DOCUMENT SOURCE:
========================================
Le 10 février Contre-sommet de l’IA : pour un humanisme de notre temps

Paris, Théâtre de la Concorde, le 10 février, de 14 h à 20 h 30.

Les 10 et 11 février, va se tenir à Paris, au Grand Palais, le « Sommet pour l’Action sur l’intelligence artificielle ». Une cérémonie qui réunira une centaine de chefs d’État, qui vont rivaliser d’annonces d’investissements visant à faire de leurs pays des « champions de l’IA ». Mais aussi les grandes figures de l’industrie du numérique, Elon Musk et Sam Altman, parmi d’autres, qui vont asséner l’éternel refrain des formidables « opportunités » offertes par l’automatisation sans cesse croissante des affaires humaines. (…)
========================================
ACTIONS REQUISES:
1/ Relevez toutes les expressions placées entre guillemets dans le texte sur le contre-sommet de l'IA.
2/ Recopiez le passage du texte sur le contre-sommet de l'IA compris entre « Le 10 février Contre-sommet » et « affaires humaines. (…) », ces deux extraits inclus.
3/ Poursuivez la rédaction du texte sur le contre-sommet de l'IA à la suite de sa dernière phrase.
========================================
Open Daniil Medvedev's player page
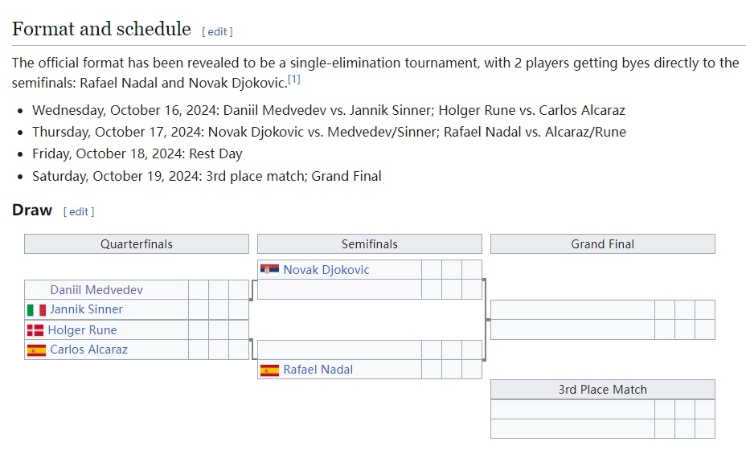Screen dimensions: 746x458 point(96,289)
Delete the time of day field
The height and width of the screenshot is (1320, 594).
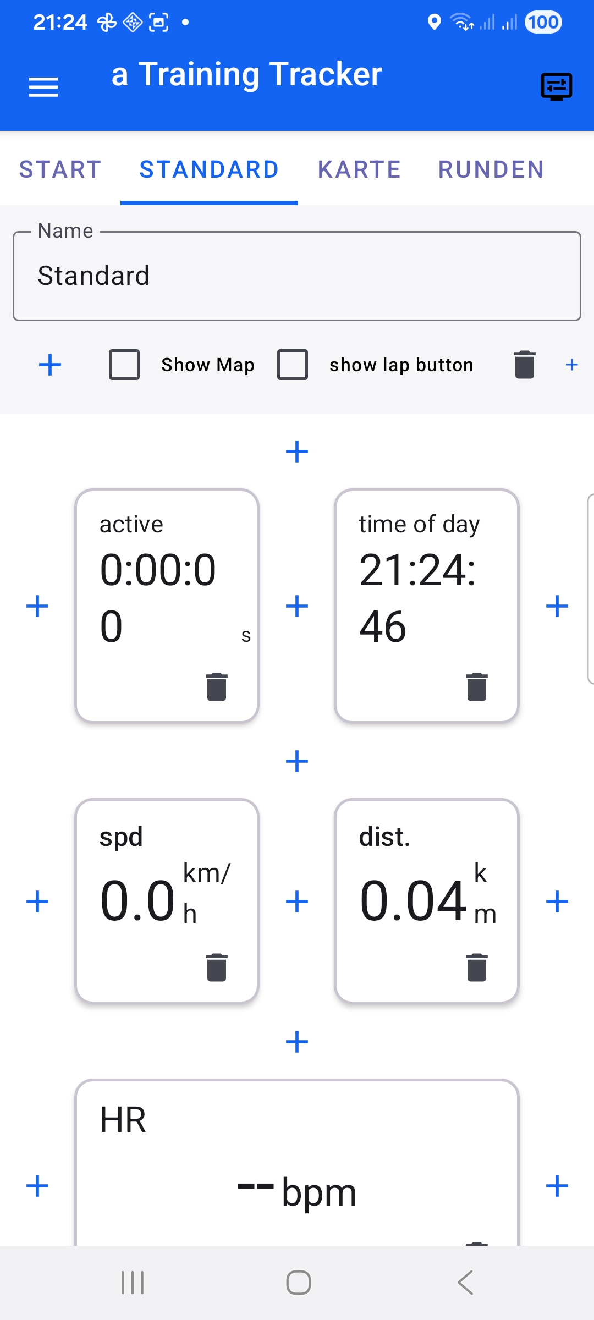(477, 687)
========================================
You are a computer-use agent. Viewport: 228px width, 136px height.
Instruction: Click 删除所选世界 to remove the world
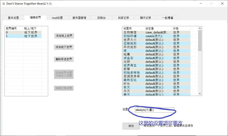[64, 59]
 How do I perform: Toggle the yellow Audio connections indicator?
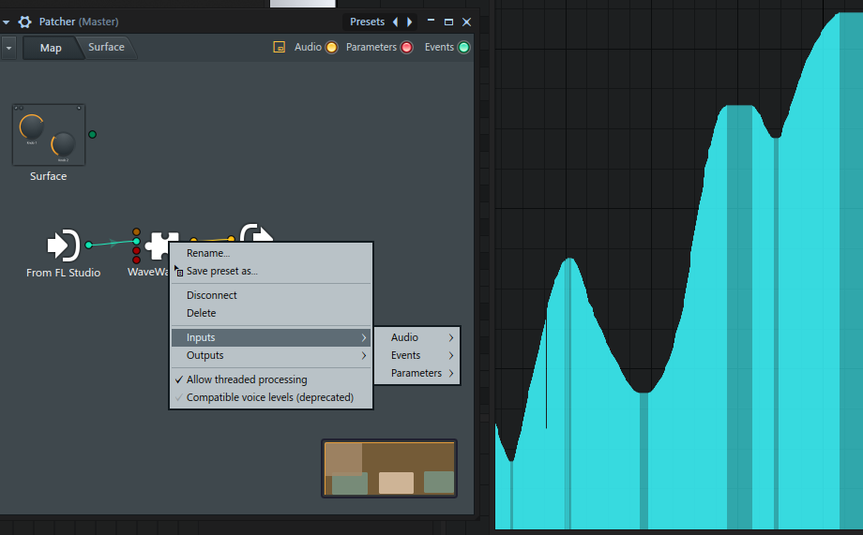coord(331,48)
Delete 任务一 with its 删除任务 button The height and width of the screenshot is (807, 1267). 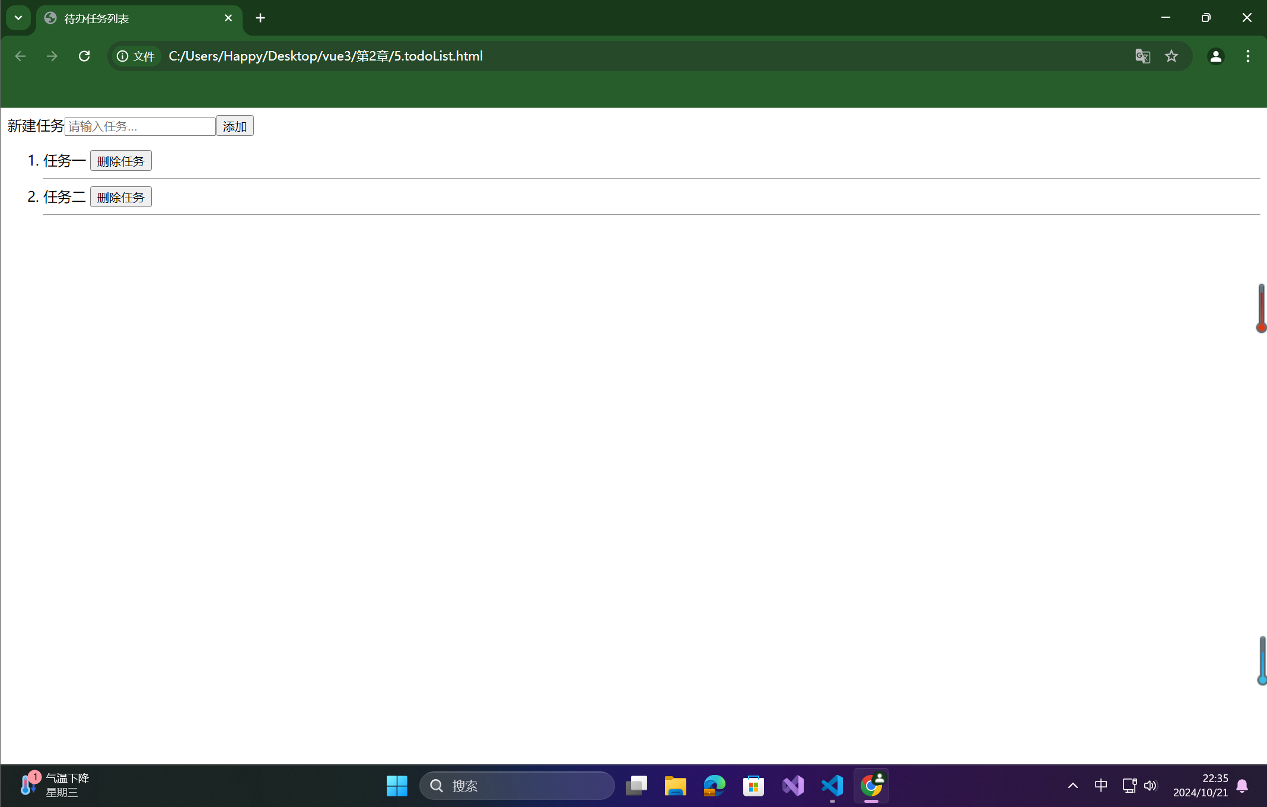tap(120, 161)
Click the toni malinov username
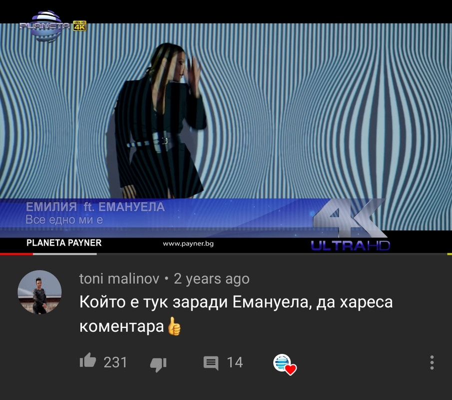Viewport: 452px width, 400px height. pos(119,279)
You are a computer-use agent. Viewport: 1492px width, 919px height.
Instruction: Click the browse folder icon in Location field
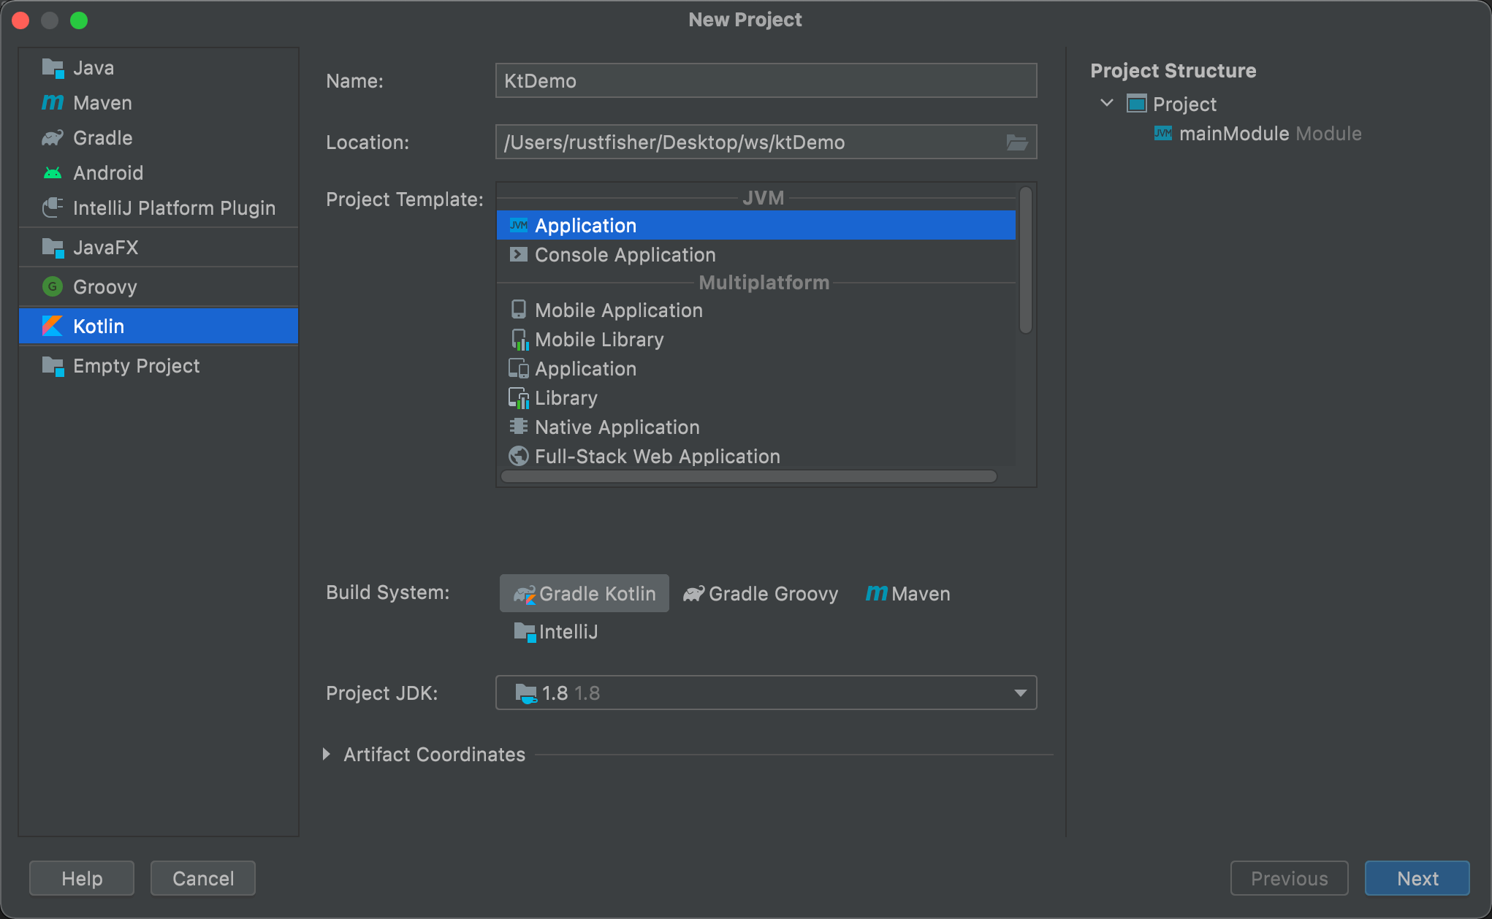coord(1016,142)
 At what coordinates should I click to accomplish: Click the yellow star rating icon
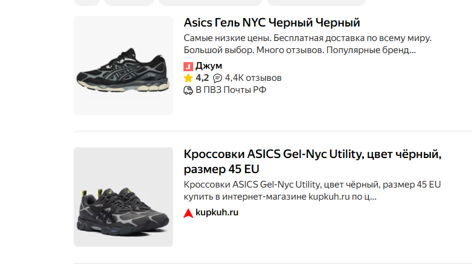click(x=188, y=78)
========================================
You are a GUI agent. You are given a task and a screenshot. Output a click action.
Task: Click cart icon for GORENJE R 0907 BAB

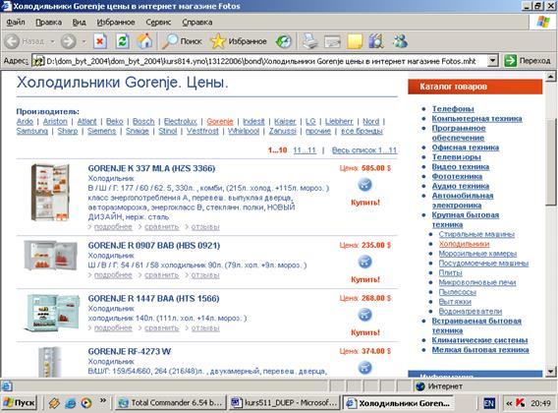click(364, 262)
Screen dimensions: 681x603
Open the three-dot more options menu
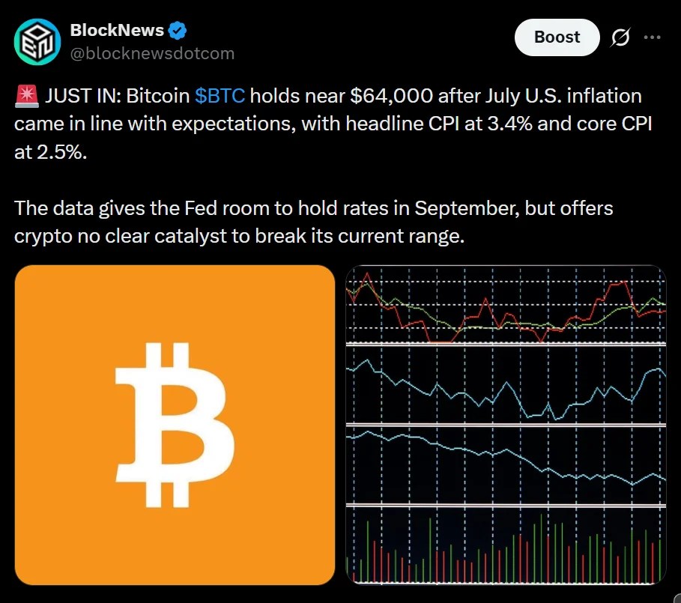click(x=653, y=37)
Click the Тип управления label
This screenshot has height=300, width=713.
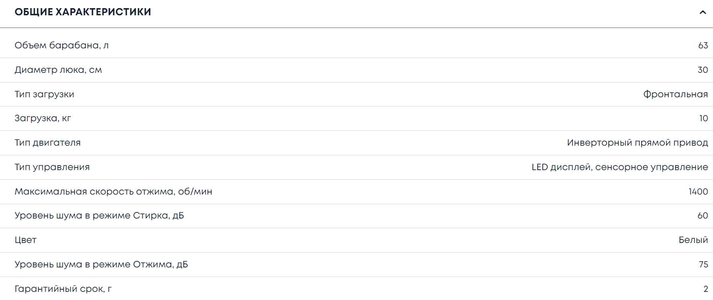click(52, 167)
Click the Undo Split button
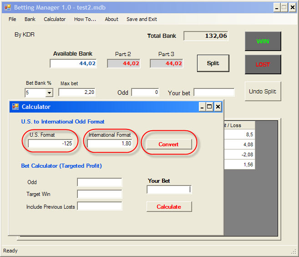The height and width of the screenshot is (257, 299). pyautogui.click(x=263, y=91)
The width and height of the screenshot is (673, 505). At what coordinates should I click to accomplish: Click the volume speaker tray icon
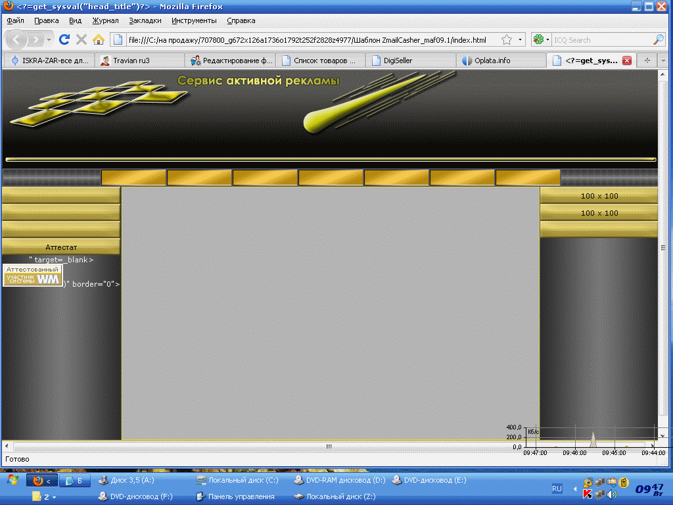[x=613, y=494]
========================================
CORRIGÉ DE L'EXERCICE:
1/
« Sommet pour l'Action sur l'intelligence artificielle »
« champions de l'IA »
« opportunités »

2/
Le 10 février Contre-sommet de l’IA : pour un humanisme de notre temps

Paris, Théâtre de la Concorde, le 10 février, de 14 h à 20 h 30.

Les 10 et 11 février, va se tenir à Paris, au Grand Palais, le « Sommet pour l’Action sur l’intelligence artificielle ». Une cérémonie qui réunira une centaine de chefs d’État, qui vont rivaliser d’annonces d’investissements visant à faire de leurs pays des « champions de l’IA ». Mais aussi les grandes figures de l’industrie du numérique, Elon Musk et Sam Altman, parmi d’autres, qui vont asséner l’éternel refrain des formidables « opportunités » offertes par l’automatisation sans cesse croissante des affaires humaines. (…)

3/
Face à ce qui s’annonce comme une gigantesque messe propagandiste, il nous a paru impératif de donner toute sa place aux forces de la société civile, en montant un « contre-sommet de l’IA ». Celui-ci est fondé sur une double philosophie : le témoignage et la mobilisation. Sont invités des membres issus de diverses corporations à faire le récit des réalités concrètes vécues du fait de l’implantation de systèmes d’IA (dans l’enseignement, le monde du travail, les métiers de la culture et de l’information…). Il sera également fait un tableau de l’impact environnemental induit. Enfin, il sera fait part des formes de mobilisation déjà amorcées, autant que seront envisagées les perspectives de les étendre. (…)

Cet événement a été pensé, à l’origine, par le philosophe Éric Sadin (spécialiste des technologies numériques et de l’intelligence artificielle), auquel s’est associé le Syndicat national des journalistes, à travers son référent IA générative Éric Barbier, journaliste à L’Est Républicain, très mobilisés, depuis la première heure sur ces enjeux et soutiens actifs à la mise en place de notre sommet. Nous avons décidé de lui donner pour titre « Pour un humanisme de notre temps ».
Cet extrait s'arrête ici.